╭─ Provided entries
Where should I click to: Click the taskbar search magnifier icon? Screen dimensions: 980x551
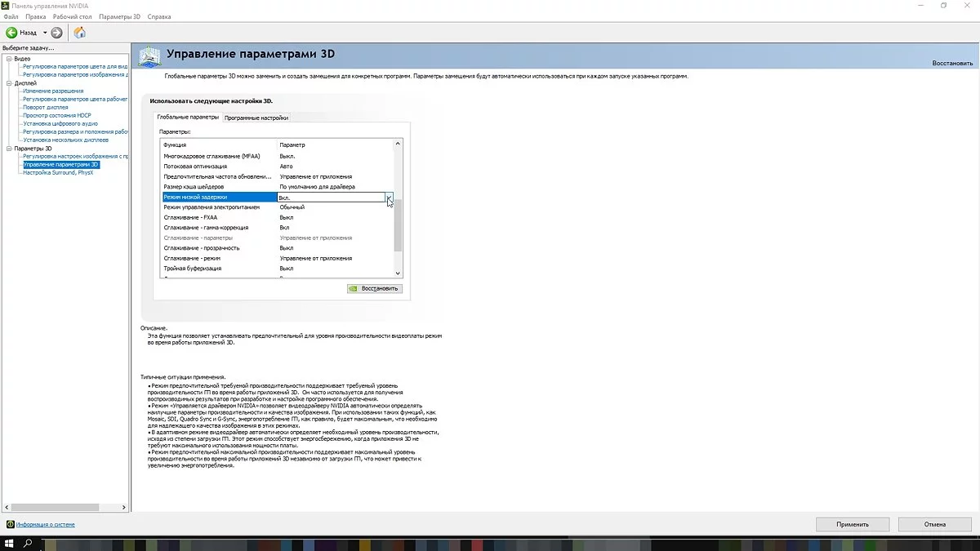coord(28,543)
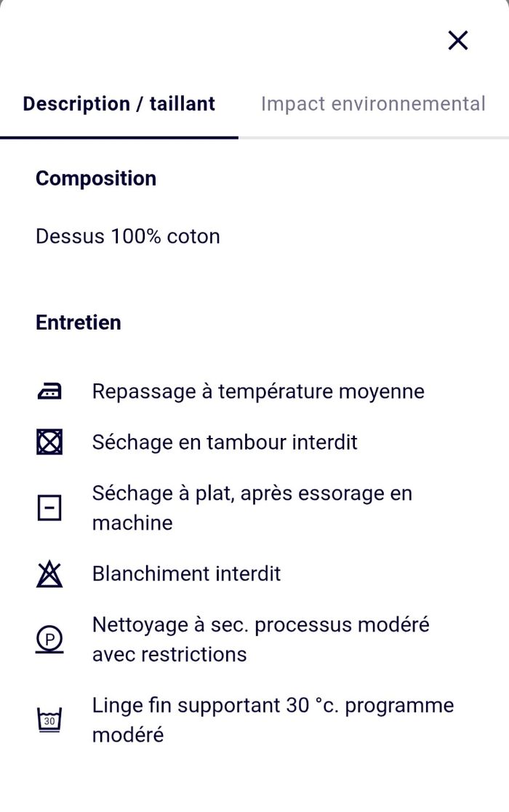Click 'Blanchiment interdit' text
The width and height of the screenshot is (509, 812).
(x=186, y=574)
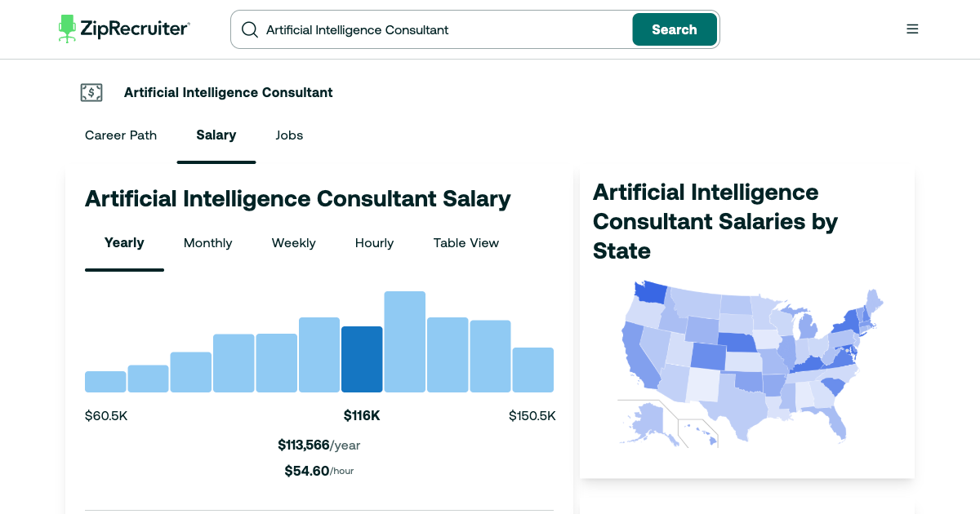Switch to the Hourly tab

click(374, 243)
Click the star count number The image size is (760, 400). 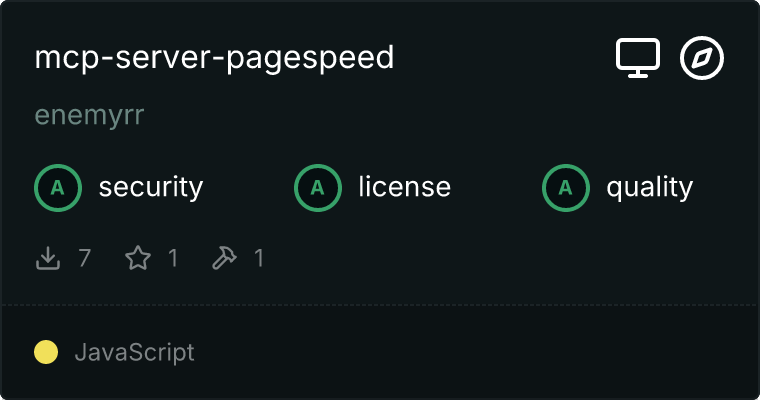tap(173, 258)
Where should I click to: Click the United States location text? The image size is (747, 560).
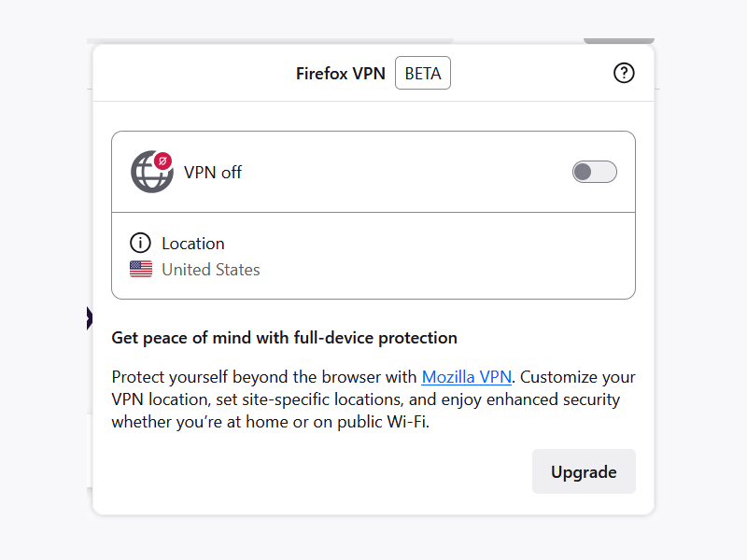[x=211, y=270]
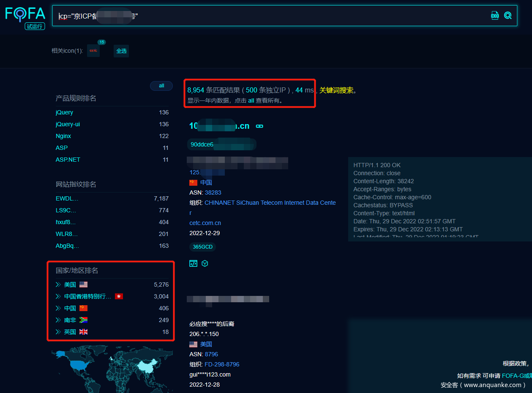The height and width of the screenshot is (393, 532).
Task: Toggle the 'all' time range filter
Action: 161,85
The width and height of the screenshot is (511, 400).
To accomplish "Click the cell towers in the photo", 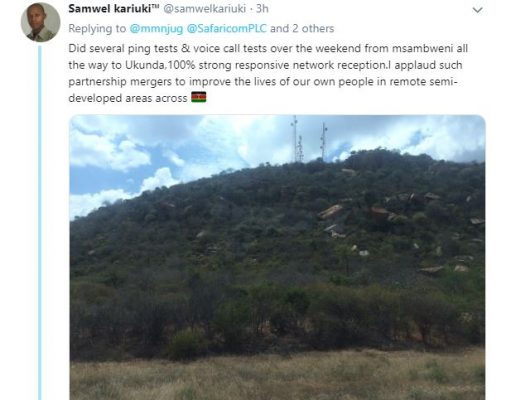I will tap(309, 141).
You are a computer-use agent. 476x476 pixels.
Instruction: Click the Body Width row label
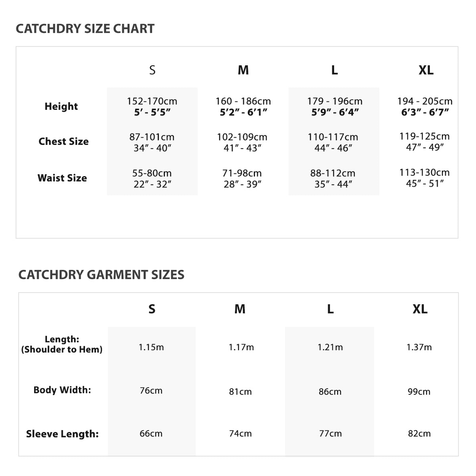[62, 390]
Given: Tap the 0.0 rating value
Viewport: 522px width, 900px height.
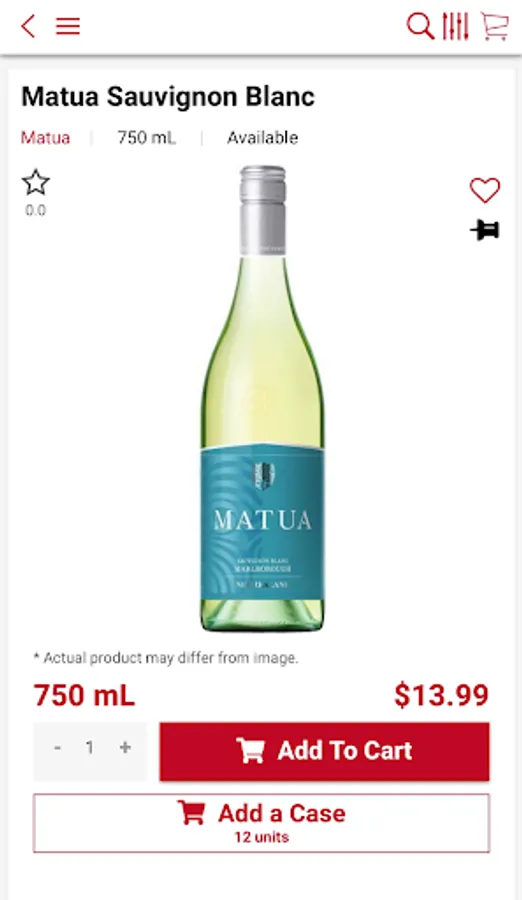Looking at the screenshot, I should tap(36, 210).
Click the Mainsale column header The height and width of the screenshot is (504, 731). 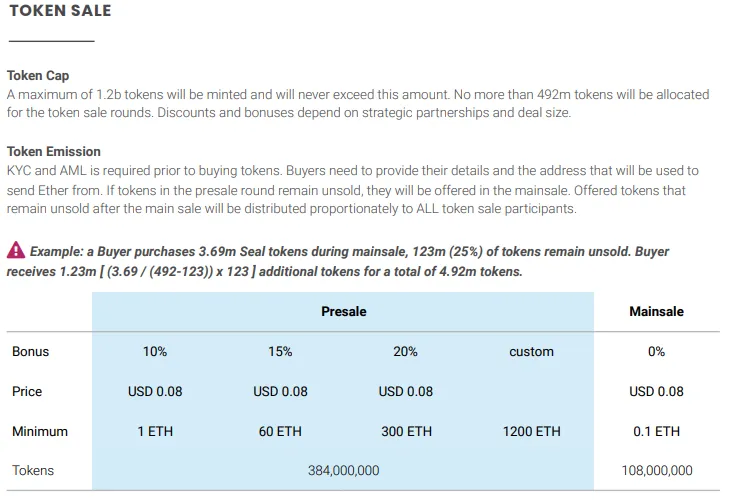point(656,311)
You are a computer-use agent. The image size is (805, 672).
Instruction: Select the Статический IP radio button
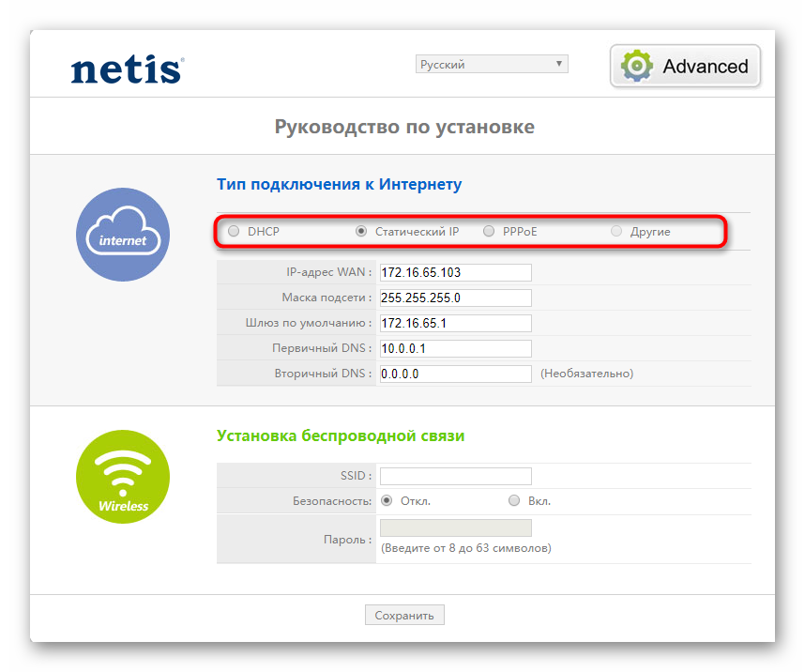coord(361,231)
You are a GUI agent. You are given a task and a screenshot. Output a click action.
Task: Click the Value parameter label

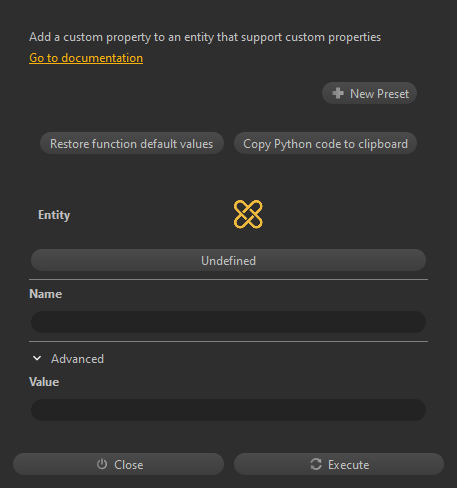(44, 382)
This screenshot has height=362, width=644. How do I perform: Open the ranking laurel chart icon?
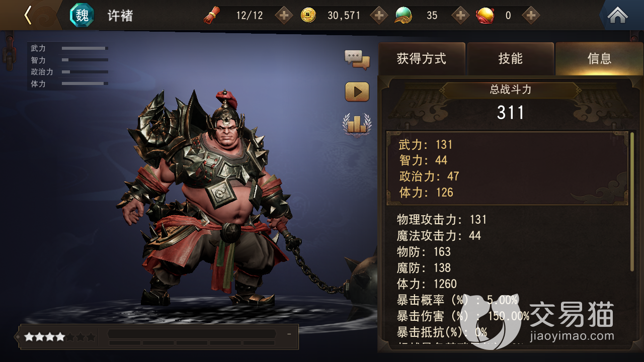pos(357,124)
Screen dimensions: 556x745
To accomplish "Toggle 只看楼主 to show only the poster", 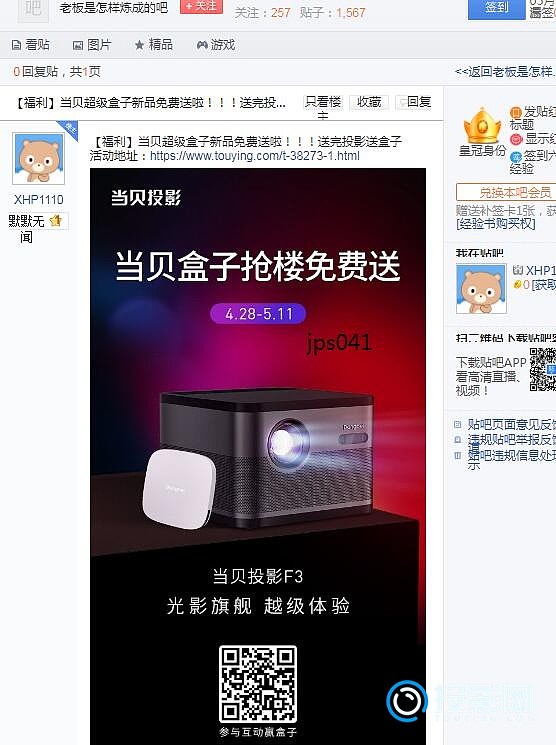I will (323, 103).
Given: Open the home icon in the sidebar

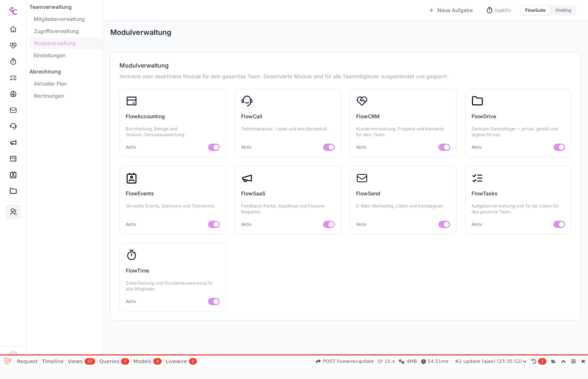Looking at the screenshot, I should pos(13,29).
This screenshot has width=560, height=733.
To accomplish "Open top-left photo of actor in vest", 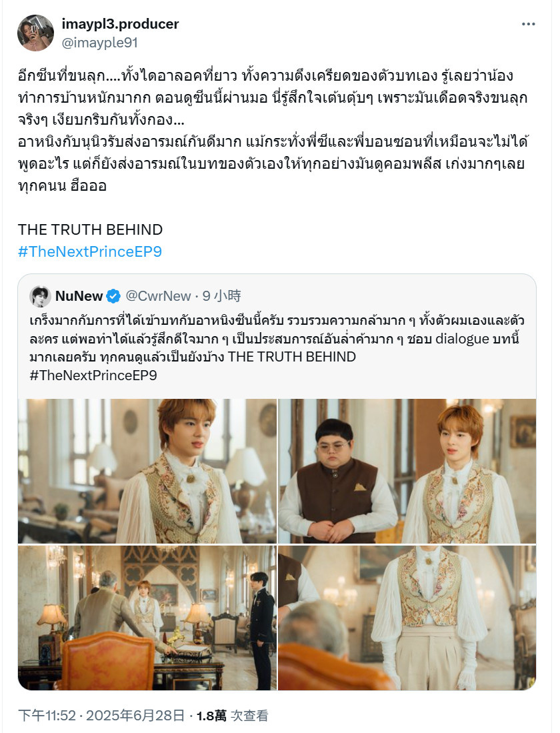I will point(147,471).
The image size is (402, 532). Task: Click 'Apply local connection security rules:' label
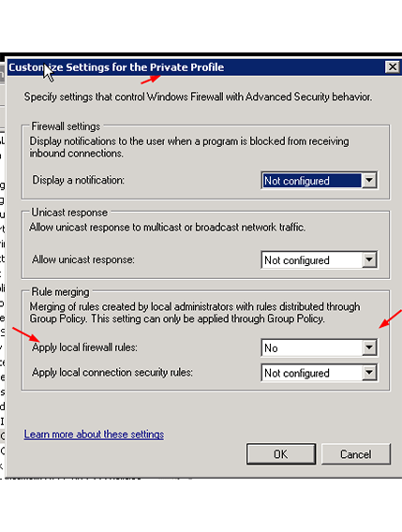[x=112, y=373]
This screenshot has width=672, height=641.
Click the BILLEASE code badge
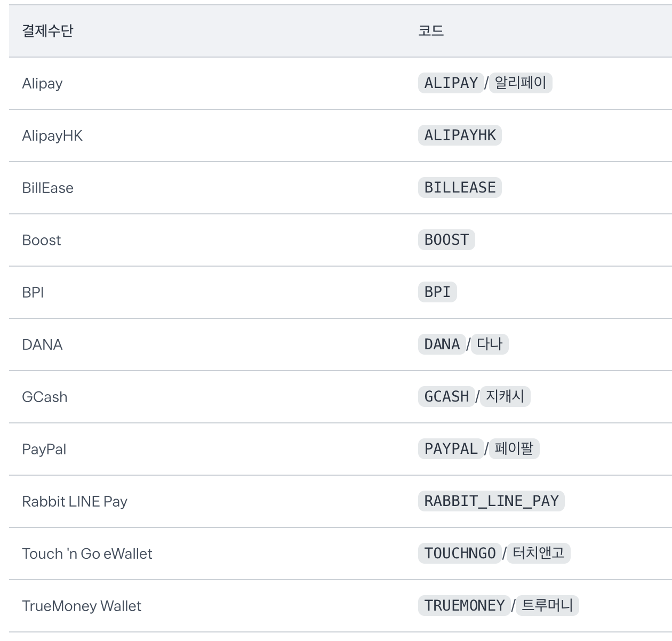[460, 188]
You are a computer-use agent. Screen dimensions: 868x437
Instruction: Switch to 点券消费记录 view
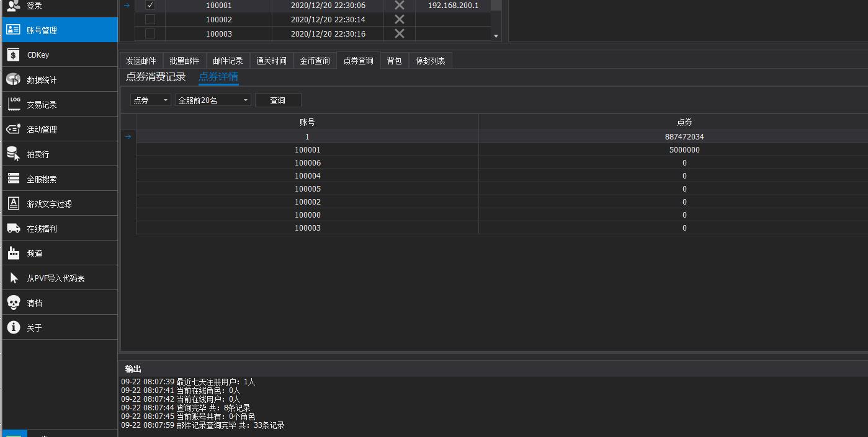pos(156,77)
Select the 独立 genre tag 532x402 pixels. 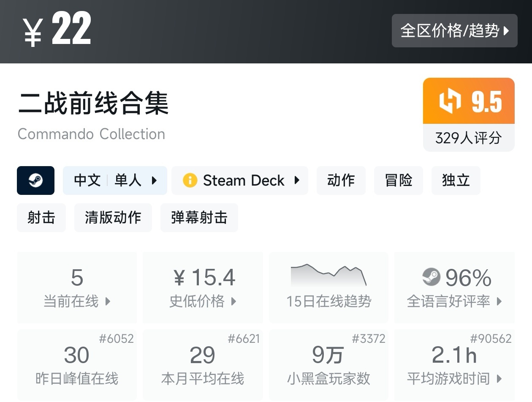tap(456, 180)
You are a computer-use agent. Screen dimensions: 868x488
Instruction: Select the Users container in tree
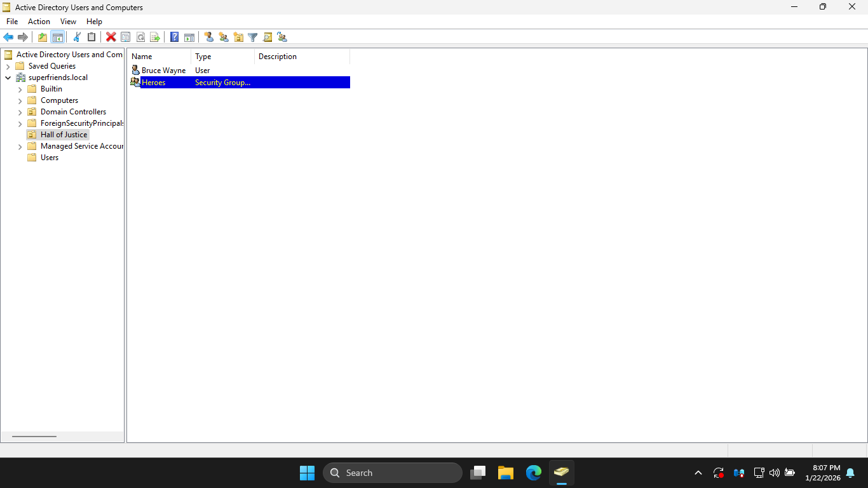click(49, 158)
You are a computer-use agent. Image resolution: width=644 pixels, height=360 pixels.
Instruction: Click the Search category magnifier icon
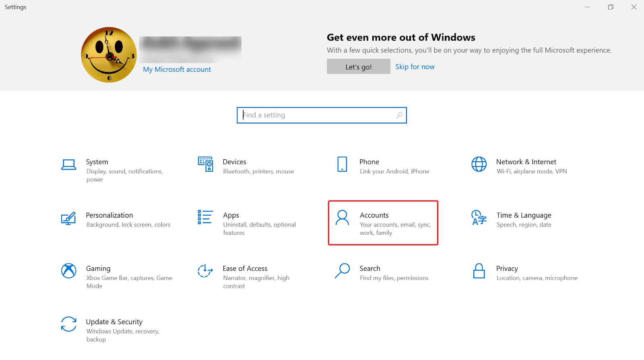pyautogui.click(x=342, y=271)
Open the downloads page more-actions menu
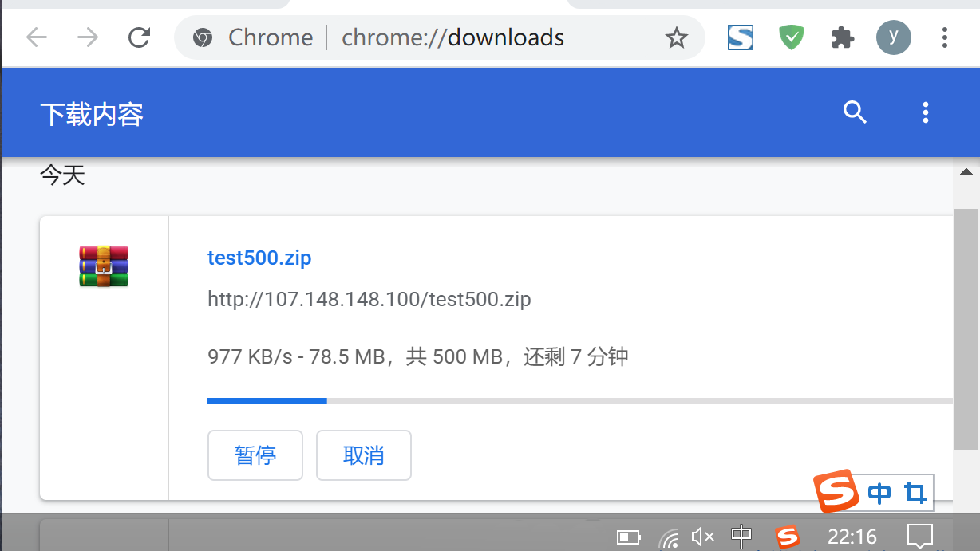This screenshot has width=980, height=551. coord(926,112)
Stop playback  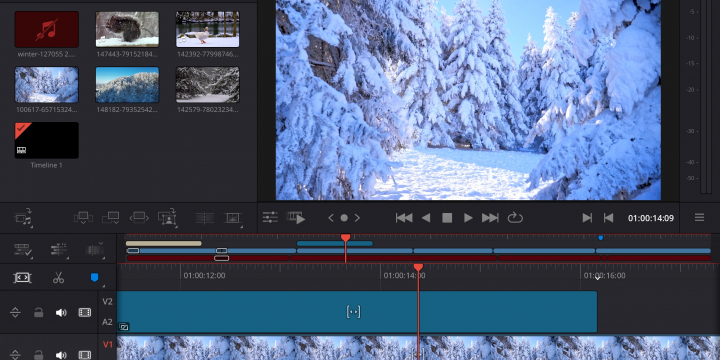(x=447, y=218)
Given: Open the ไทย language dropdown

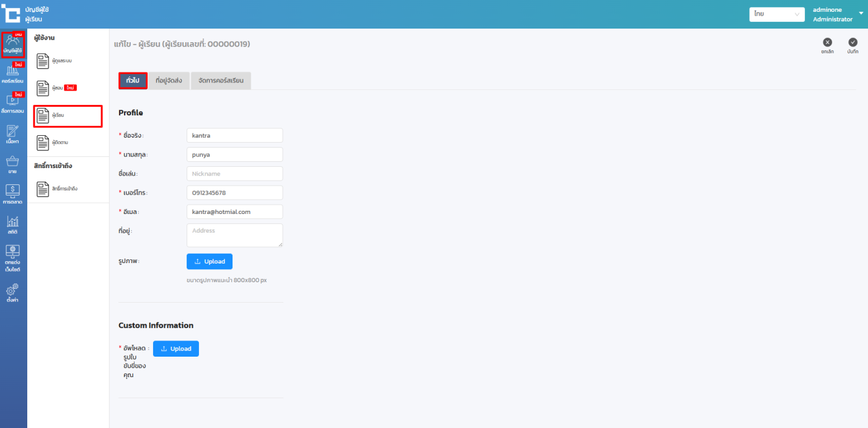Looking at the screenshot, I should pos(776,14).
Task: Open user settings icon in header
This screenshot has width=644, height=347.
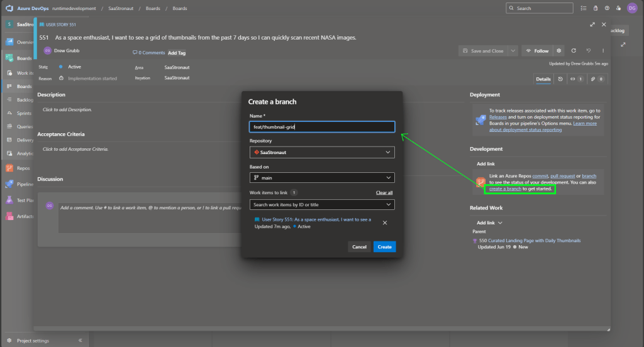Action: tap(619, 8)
╰─
Task statement ▸
When a line of the records has the word "computer", pick it out and copy it.

Task response ▸
You are a computer-use agent. 476x476 pixels.
You are a computer-use agent. The image size is (805, 672).
You are a computer-use agent. Screen dimensions: 868x437
You are a computer-use agent. Screen dimensions: 868x488
You are a computer-use agent. Image resolution: width=644 pixels, height=360 pixels.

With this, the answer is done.